Alan Cleary: Lies, damn lies and statistics

Alan Cleary: Lies, damn lies and statistics

Alan Cleary is group managing director at Precise Mortgages

I always tend to take stories which contain statistics with a big pinch of salt. I’ve been around long enough to know that it can depend on who’s putting them together, what their motivations are and what the point they’re trying to prove is.

Take Help to Buy, for example. With the government’s Help to Buy ISA scheme due to close to new savers at the end of November, there’s been a recent flurry of articles in the media, each using a different set of figures to illustrate a different point.

At the start of October I read an article which looked at the purchase of 41,500 new build properties across England and concluded that first-time buyers have been paying a premium – 10.3% in the 12 months to September – on their homes as a consequence of Help to Buy.

However, just a few days later I saw another story which claimed there was no evidence Help to Buy had pushed up prices for first-time buyers and that any increase was actually in line with the regular housing market.

I guess your opinion of the scheme depends on whether you think it’s been a good or bad thing for the UK economy and the thousands of aspiring homeowners looking to take their first step on the property ladder.

So where do I sit in all of this? Well, I believe that any scheme that helps people achieve their home owning dreams is something to be applauded.

As director of Precise Mortgages, I care about helping those borrowers who want to take advantage of a scheme that can help them realise those dreams.

As a lender, we’re committed to serving the needs of borrowers in today’s market, and with more than 220,000 properties purchased since the equity loan scheme was launched in 2013, there are many, many borrowers who need or will need help when it comes time to remortgage.

Intermediaries are acutely aware of how complex the needs of these borrowers are.

Many of the borrowers who took Help to Buy equity loans are coming to the end of the five-year interest-free period on those loans. The impact that interest charges have on their affordability when they come to remortgage is hitting home now.

Yet we know that there have been few options available to borrowers in this position when it comes time to remortgage.

Staircasing out of their equity loan is not as easy in practice as many predicted should have been the case.

Brokers have been saying for many months that borrowers need to be offered more flexibility in their remortgage options.

I have tended to agree, which is why we have developed our own Help to Buy remortgage offering to offer just that flexibility.

Not only are we one of the few lenders in the market that will consider a remortgage where borrowers retain the equity loan, now, we will actively allow them to capital raise in order to reduce their equity loan liability.
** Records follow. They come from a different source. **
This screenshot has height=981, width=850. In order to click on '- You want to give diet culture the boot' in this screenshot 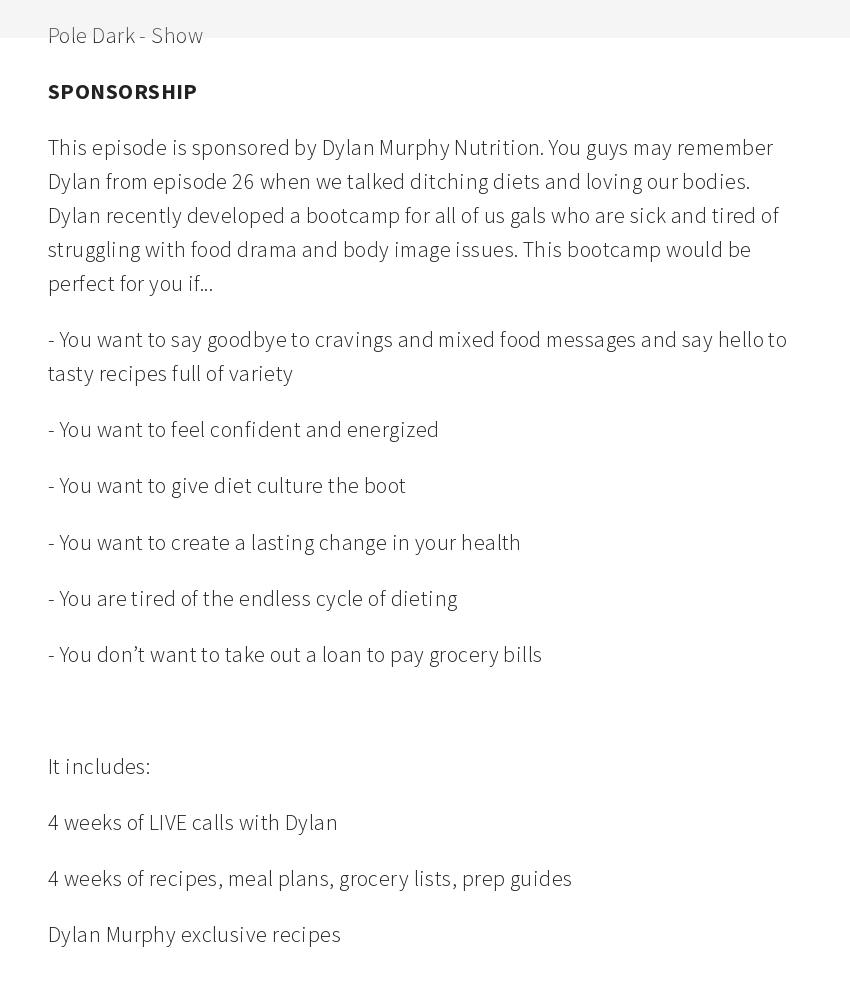, I will do `click(48, 484)`.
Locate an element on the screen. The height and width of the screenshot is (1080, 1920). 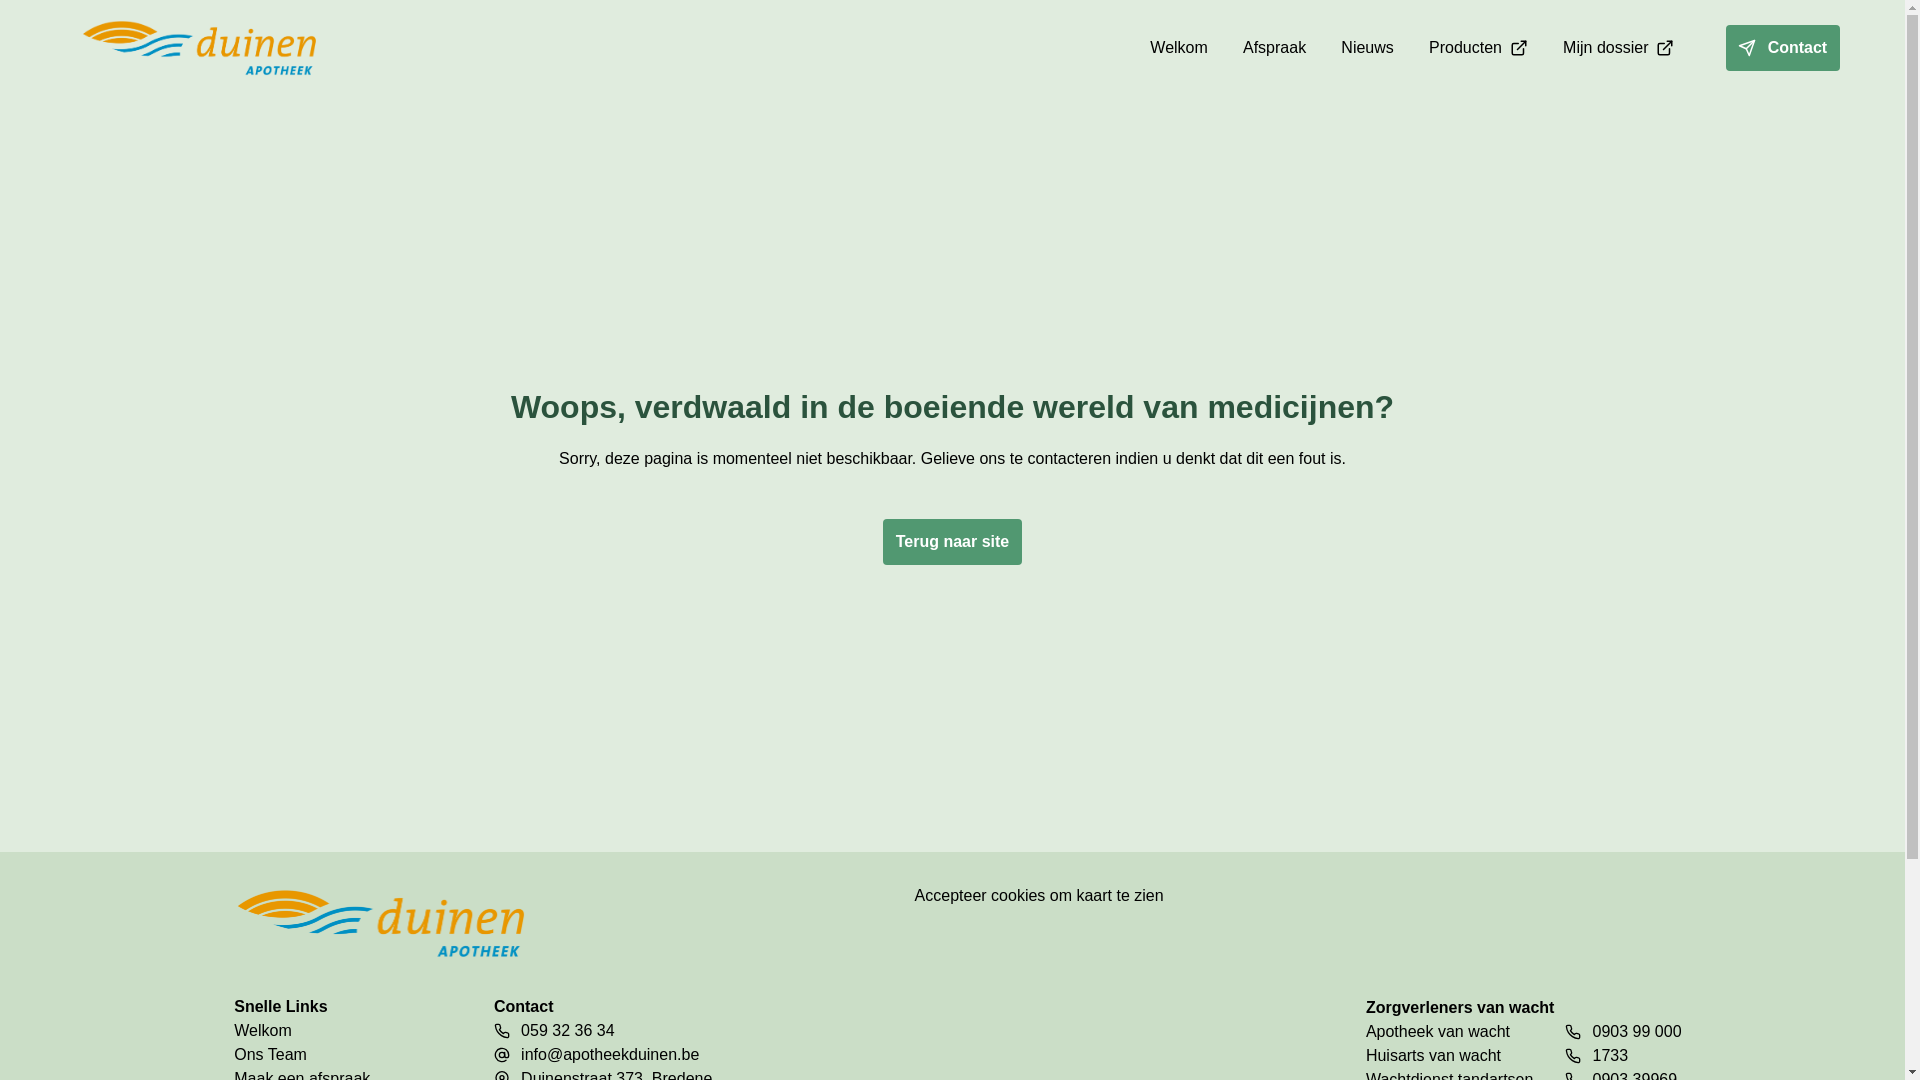
'Nieuws' is located at coordinates (1366, 46).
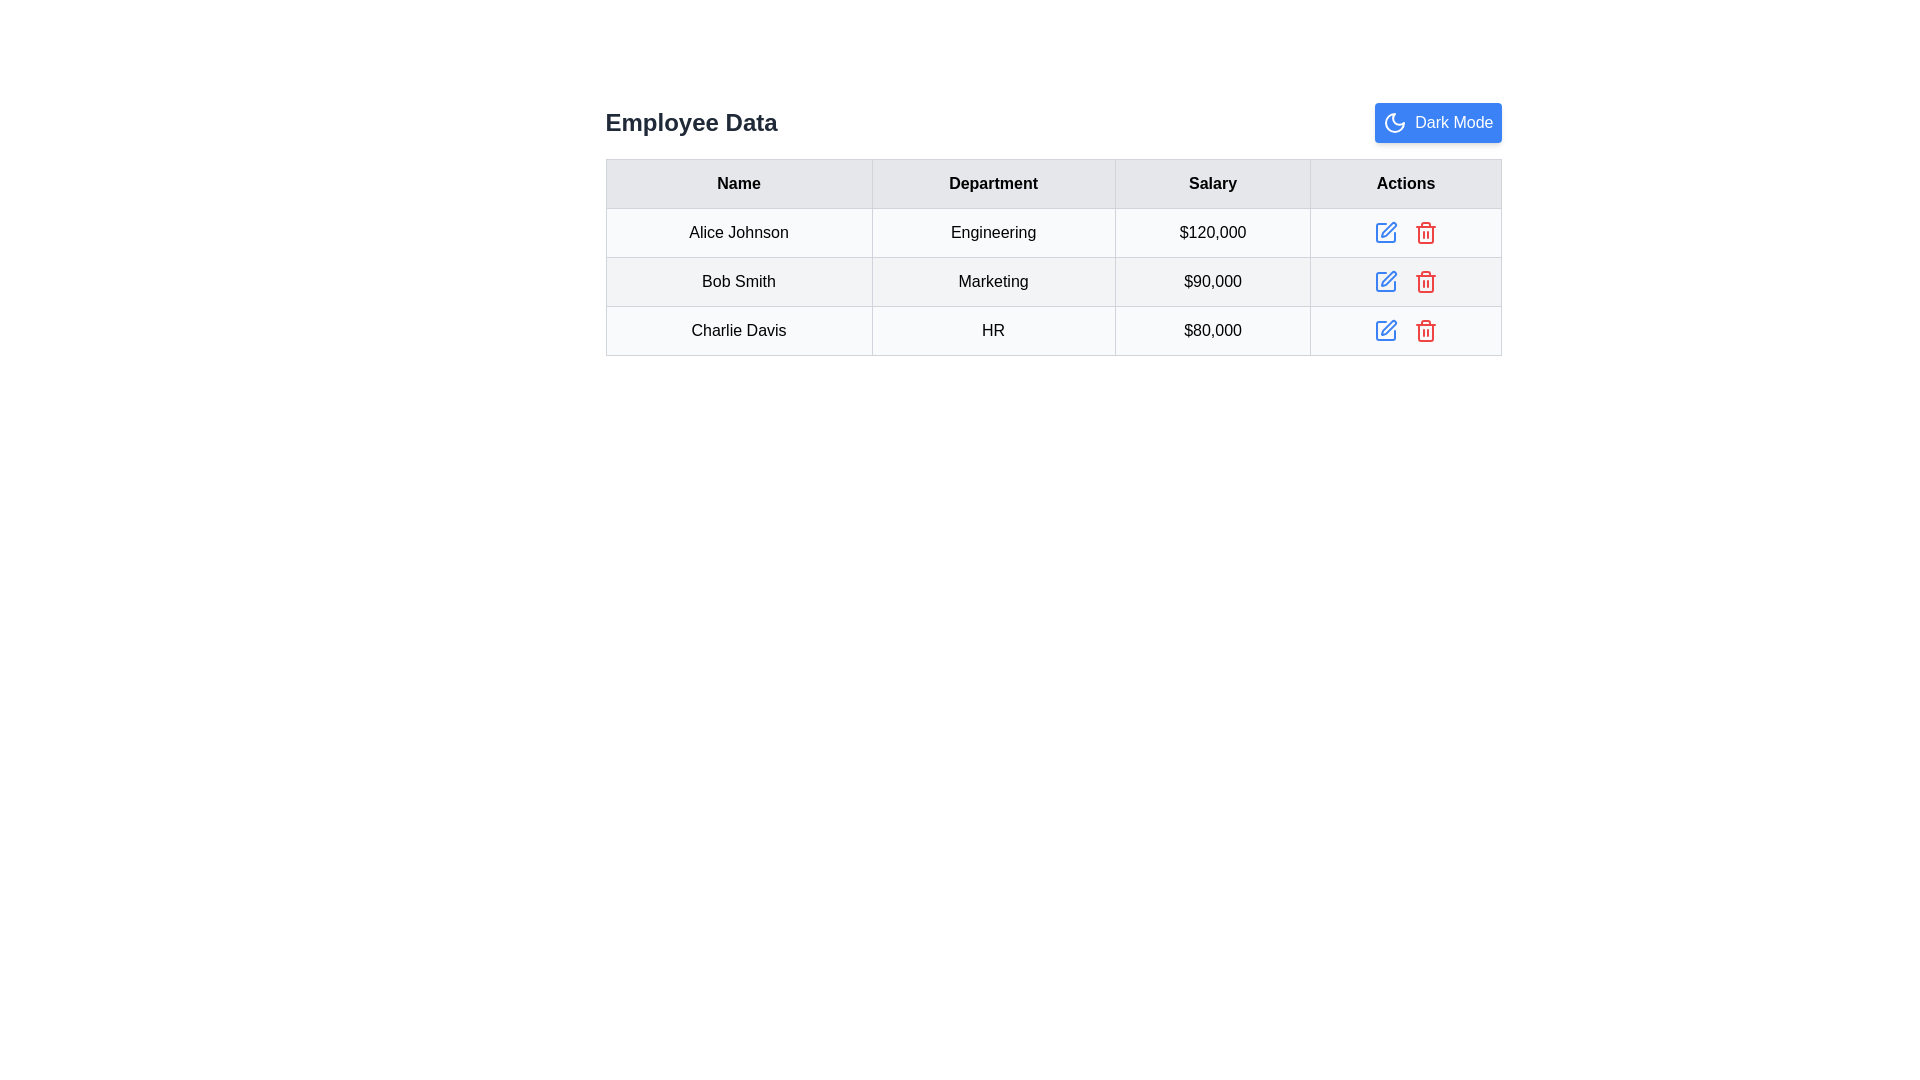  What do you see at coordinates (1387, 326) in the screenshot?
I see `the editing icon embedded in the button associated with the third row entry for 'Charlie Davis' in the 'Actions' column` at bounding box center [1387, 326].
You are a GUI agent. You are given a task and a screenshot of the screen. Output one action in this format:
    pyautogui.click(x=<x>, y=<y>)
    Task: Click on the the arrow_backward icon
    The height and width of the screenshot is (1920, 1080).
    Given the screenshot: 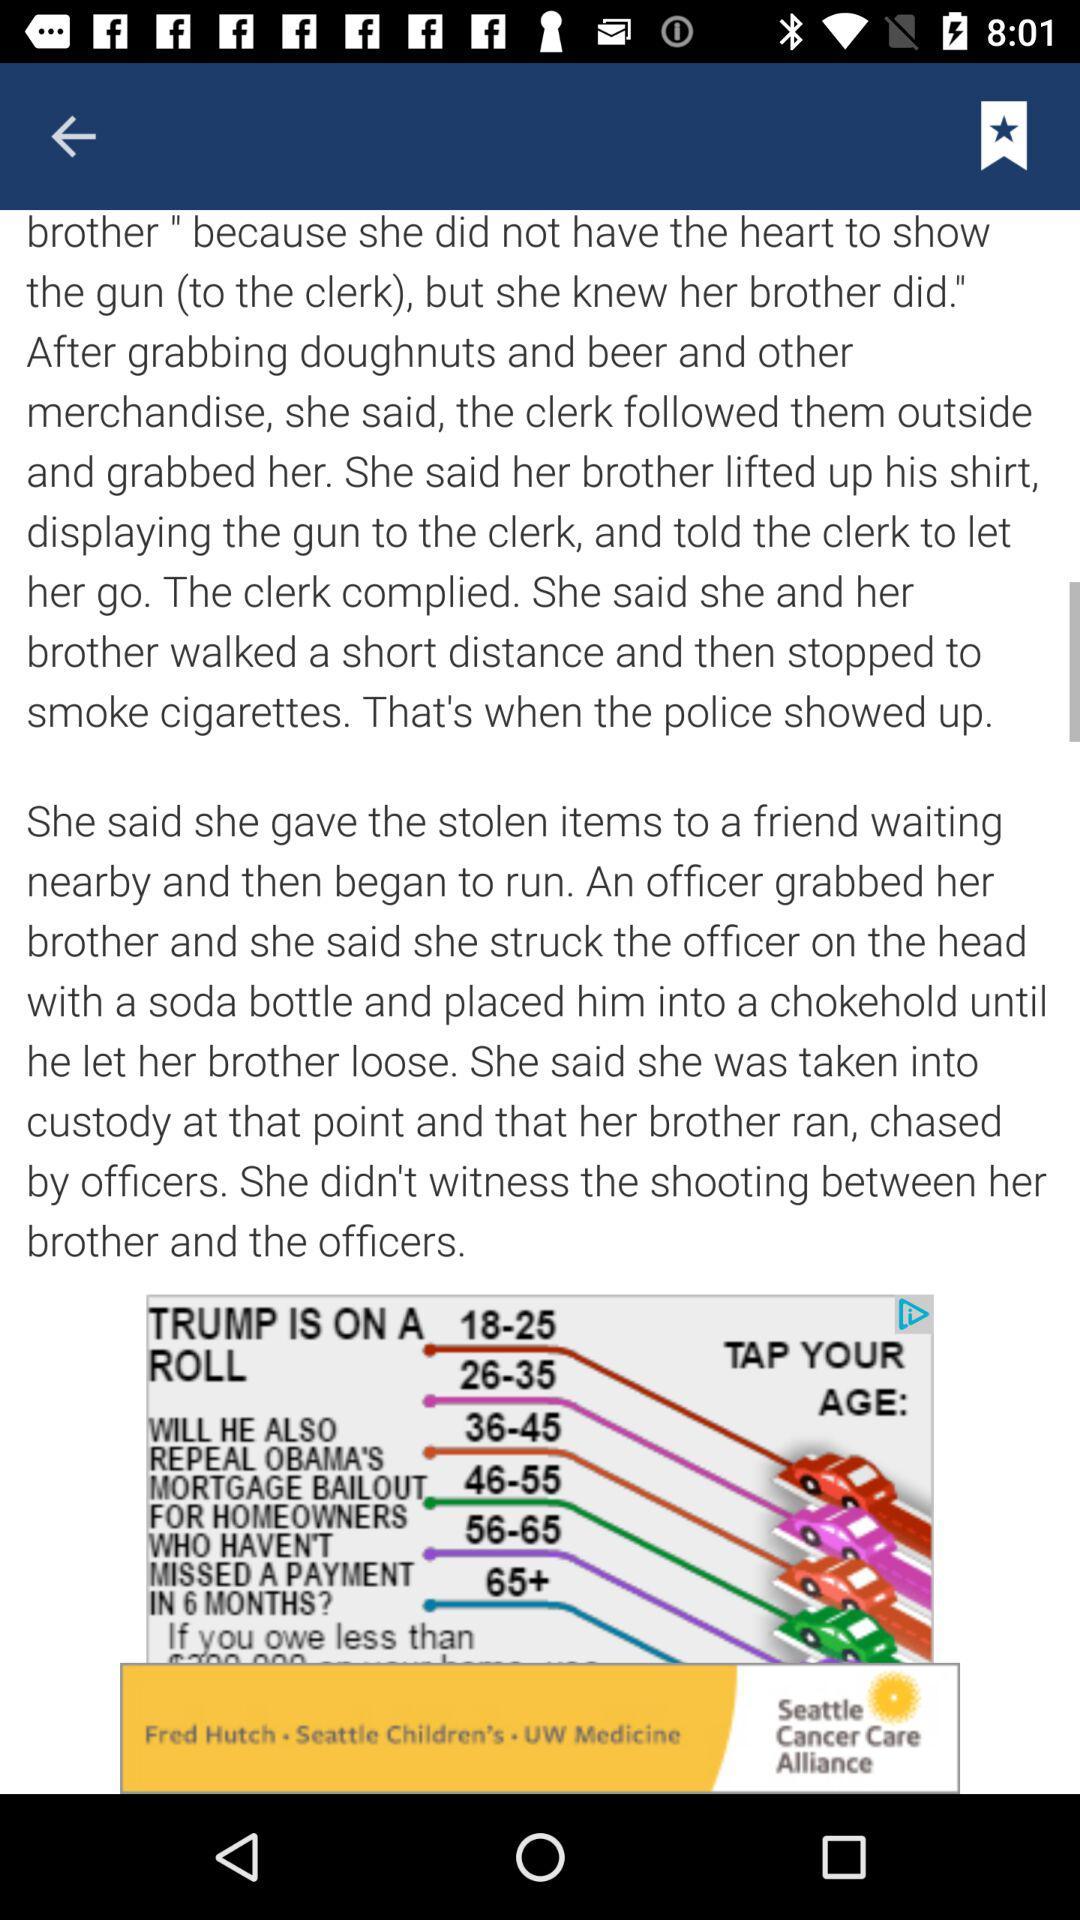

While the Help to Buy scheme has been extended further, out to 2023 with some amended criteria, there are going to be more borrowers who opt to use it.

The very need for its extension points to a mortgage market that is still not fully recovered from the aftermath of the financial crisis more than 10 years ago.

If we are to move to a market that is healthy and does not rely on government support such as this, then we as lenders have an obligation to support choice for borrowers in the private sector.